We are taking a number of steps to make sure that youth are protected on our platforms. It's an ongoing battle, I have to say, and we're working with other members of industry to make sure that youth are protected.
That's very different from the issue of C-18 and online news content, which we have had to remove as a compliance strategy in response to the government's legislation. We didn't want to have to remove that news content. If we are carved out of that bill, we would be happy to put it back up. I'm hopeful that we can continue to work with the government on that front.
I am really concerned that the response to Bill C-18 is not the same across different countries. The spread of misinformation related to the topics that I've noted is particularly troublesome.

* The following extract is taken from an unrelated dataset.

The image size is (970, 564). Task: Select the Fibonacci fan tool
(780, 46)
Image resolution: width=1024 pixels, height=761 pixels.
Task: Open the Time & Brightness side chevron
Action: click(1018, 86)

Is there any analysis going on about Bill C-18 and the response by Meta putting youth at greater risk or less risk with the spread of misinformation? Again, your CEO has at least apologized to Americans on this issue, but not to Canadians. In your response to Bill C-18, is there an ongoing analysis on whether it has further harmed and spread misinformation, affecting the mental health of young people who are using your product?
Again, no other government has pursued legislation like Bill C-18. We would be happy to work with the government to put news content back up, if they are able to carve us out of that bill. The Canadian government is unique in pursuing that particular piece of legislation.

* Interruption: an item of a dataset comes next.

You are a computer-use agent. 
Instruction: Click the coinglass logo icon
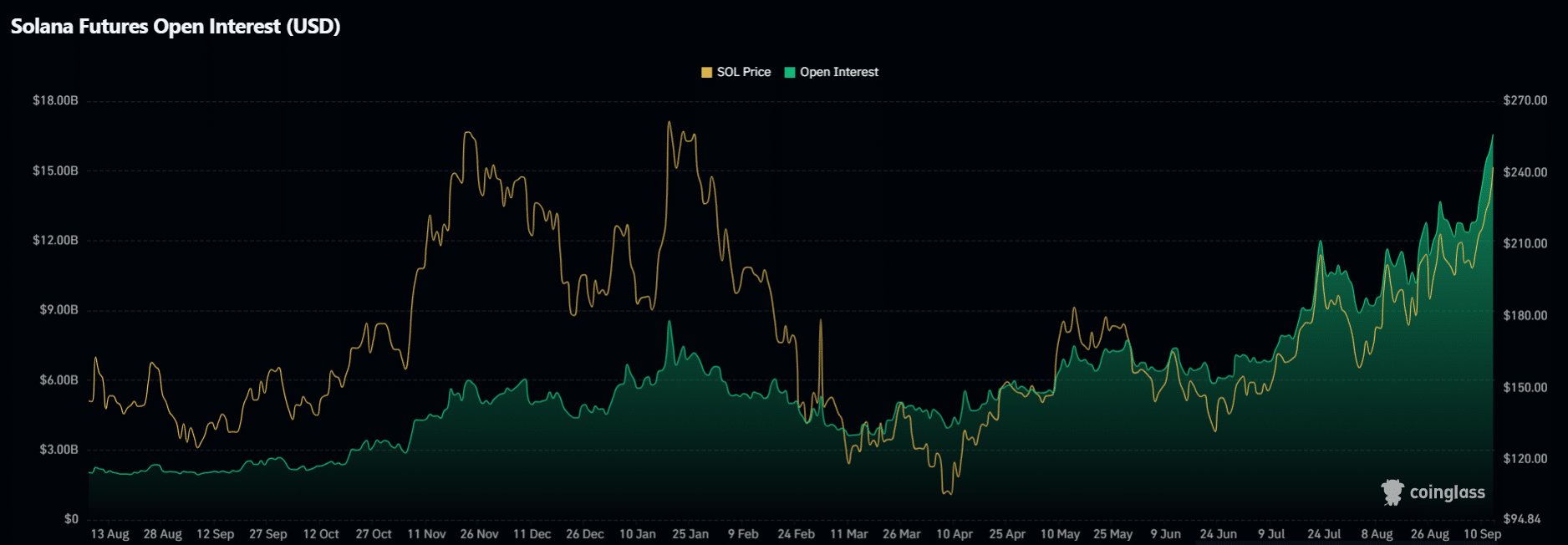[1392, 492]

That is separate and apart from our efforts to protect youth on our platforms, which are ongoing. We've had a number of recent announcements in that respect. We're going to continue that work very actively, because it's a key, critical priority for us.
Again, it's quite separate from the issue of news online in Canada, which we have had to remove in response to the government's Online News Act.

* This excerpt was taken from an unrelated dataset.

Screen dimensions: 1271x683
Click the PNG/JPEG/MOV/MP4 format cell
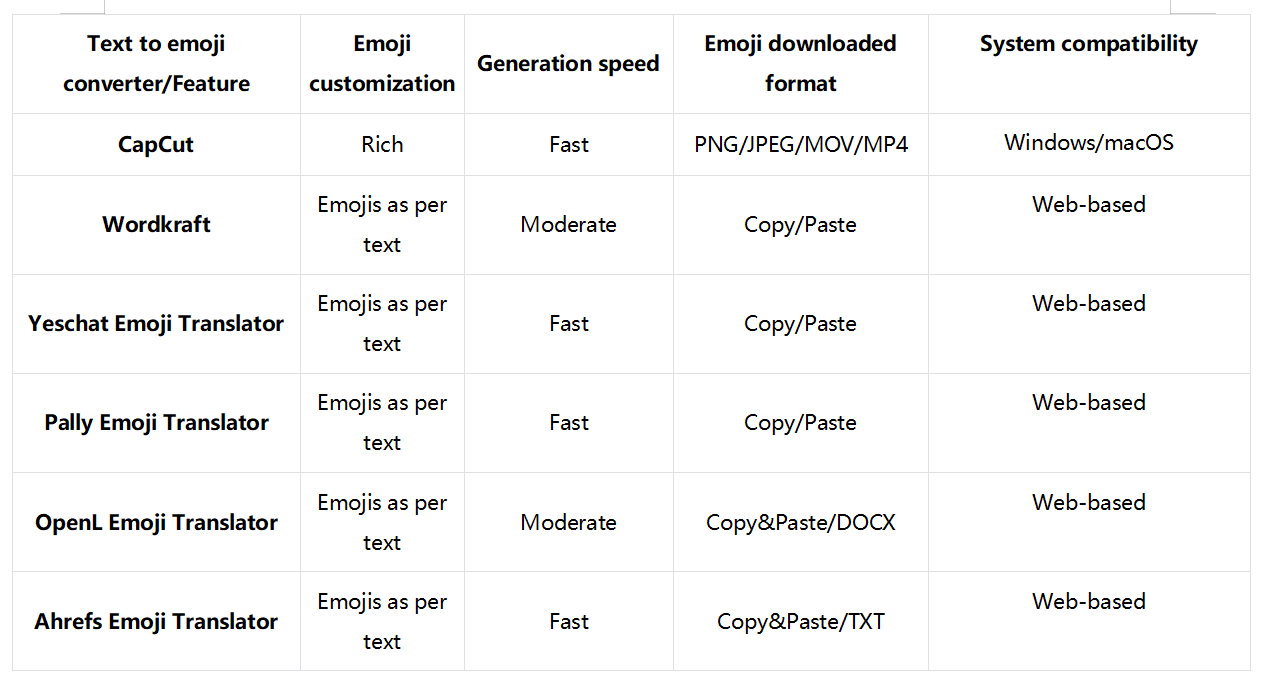[x=800, y=144]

We are out of time, but I'll just give one more minute to Mr. Perkins for a last question. I hope he remembers this kind gesture when we get to clause-by-clause.
I will remember all of your kind gestures, and this is not the first one.
I have just a quick question, Mr. Weigelt.
I met with one earlier witness we had here who said that when it comes to thinking in the future and artificial general intelligence, something missing in the bill is the ability of the government to regulate based on computing power. Should a clause be added to the bill that gives the government the ability to adjust based on computing power as time goes on?
There are different schools of thought around the computing power required for these models. We've certainly seen the European Union put a metric out for that.
There are exciting new developments in what are called small language models, SLMs, and a huge open-source community is building very powerful models. I propose against looking at performance and CPU capacity. Look at capabilities instead and talk about what these models actually do and what they provide.
Again, it's important that we put in place the guardrails to look towards the future so that when these new tools come out, we have powerful regulatory environments that help us protect Canadians against the harm that could arise.
Thank you to all of the witnesses today. It's been a fascinating panel. Feel free to share with the committee, through the clerk, in writing, whatever you feel is pertinent for us to consider as we go through this process.
[Translation]
Thank you very much for participating in this meeting.